QT: Did you tailor each query to the specific agent, and if so, how?
Calliope Paige:
This may be a hot take, but I did not tailor each query to every agent unless something really stood out to me about their wishlist. Truthfully, I had more fun in my signatures (being respectful, of course, but showing a little bit of voice). EX: Your obedient servant, C. Paige; Show Girl; Signing off before I make another grammatical error; Born This Way).
QT: What advice would you give other writers seeking agents?
Calliope Paige:
I know we've all seen this a thousand times in rejection letters but: publishing is subjective. Everything about art is subjective. What was 40 agent's no was another's "this book is a work of art and I've never felt so seen." So please keep going, keep writing, keep trudging through the trenches because your champion is waiting for you to query them.

Query Letter:

I'm seeking representation for my 73,000 word Contemporary Romance novel. If THE SUMMER I TURNED PRETTY by Jenny Han and Ali Hazelwood's PROBLEMATIC SUMMER ROMANCE had a baby with the American Healthcare System, they'd name her TOUCHED A NERVE. This New Adult forbidden love triangle has banter, yearning, disability representation, and three red peppers' worth of spice. Currently, I have two fulls out on request.

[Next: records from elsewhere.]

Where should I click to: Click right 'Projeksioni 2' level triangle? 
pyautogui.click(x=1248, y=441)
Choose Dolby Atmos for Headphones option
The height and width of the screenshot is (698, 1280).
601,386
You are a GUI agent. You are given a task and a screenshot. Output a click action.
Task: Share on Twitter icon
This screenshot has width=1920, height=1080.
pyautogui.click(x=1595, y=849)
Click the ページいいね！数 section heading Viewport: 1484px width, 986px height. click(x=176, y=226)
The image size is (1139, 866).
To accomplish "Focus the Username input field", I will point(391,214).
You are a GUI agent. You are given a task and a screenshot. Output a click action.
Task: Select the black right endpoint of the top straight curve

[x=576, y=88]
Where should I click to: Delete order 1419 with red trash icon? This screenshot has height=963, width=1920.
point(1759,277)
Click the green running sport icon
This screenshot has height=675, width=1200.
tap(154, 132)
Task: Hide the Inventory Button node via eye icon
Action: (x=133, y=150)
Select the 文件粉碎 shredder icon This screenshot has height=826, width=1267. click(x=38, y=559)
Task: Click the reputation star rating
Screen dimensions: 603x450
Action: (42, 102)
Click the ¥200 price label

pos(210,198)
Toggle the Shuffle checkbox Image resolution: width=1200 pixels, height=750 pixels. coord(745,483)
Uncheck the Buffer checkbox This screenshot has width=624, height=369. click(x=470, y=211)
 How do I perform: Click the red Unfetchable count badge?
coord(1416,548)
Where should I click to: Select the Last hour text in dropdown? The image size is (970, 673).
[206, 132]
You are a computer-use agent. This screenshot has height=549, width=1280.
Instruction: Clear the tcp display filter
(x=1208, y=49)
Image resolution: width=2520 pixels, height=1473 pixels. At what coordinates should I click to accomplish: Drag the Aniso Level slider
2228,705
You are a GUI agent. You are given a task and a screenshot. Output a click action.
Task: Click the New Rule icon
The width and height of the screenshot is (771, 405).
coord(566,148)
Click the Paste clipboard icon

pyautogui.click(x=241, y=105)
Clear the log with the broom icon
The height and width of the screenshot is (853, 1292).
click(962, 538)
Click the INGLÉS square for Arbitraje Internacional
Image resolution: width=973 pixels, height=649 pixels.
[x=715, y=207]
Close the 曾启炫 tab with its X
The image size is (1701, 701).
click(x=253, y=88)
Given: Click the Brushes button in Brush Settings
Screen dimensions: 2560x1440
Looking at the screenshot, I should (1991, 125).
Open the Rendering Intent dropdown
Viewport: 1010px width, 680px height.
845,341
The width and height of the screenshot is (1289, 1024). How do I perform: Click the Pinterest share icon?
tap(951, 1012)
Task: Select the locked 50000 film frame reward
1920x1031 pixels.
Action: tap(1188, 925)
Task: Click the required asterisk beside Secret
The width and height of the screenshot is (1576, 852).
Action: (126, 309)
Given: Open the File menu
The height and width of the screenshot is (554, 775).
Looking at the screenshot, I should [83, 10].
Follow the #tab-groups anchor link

Love hurts, but she's used to the pain. Beatrice "Bea" Goldenberg is engaged to her military boyfriend, weeks away from graduating art school, and hiding an aching reality: her chronic, undiagnosed pain worsening by the day. When a major flare-up sends her into a medical merry-go-round, she's prescribed physical therapy, but her therapist turns out to be Rome Carter---her fiancé's older brother and the man who's been avoiding her for five years without explanation. Forced into weekly close contact, Bea and Rome clash, bicker, and remember exactly why they can't stand each other--until the clinical lines blur. Rome sees her pain in ways his brother never has, and the connection they try to ignore becomes impossible to resist. Bea must choose between the man who's promised to marry her "in sickness and health, for better or worse," or the one who makes her feel seen for the first time in years.


Based in Upstate New York, you'll find me staring longingly into my local bookstores while my service dog tries to drag me along. I have a background in Social Work, but later graduated Summa Cum Laude with my Communications degree and a minor in English. I just had poetry published with the WILDsound Writing Festival, and I've placed in both Louder Than A Bomb and CUPSI. To pay my bills, I work in a psychiatric clinic. To escape from reality, I write stories with disability representation for romance readers who relate to Elsa from FROZEN (conceal, don't feel) yet crave men like Will Turner in PIRATES OF THE CARIBBEAN (wHERe'S EliZABeTH?).



Thank you for your time and consideration. I would be happy to send the full manuscript upon request.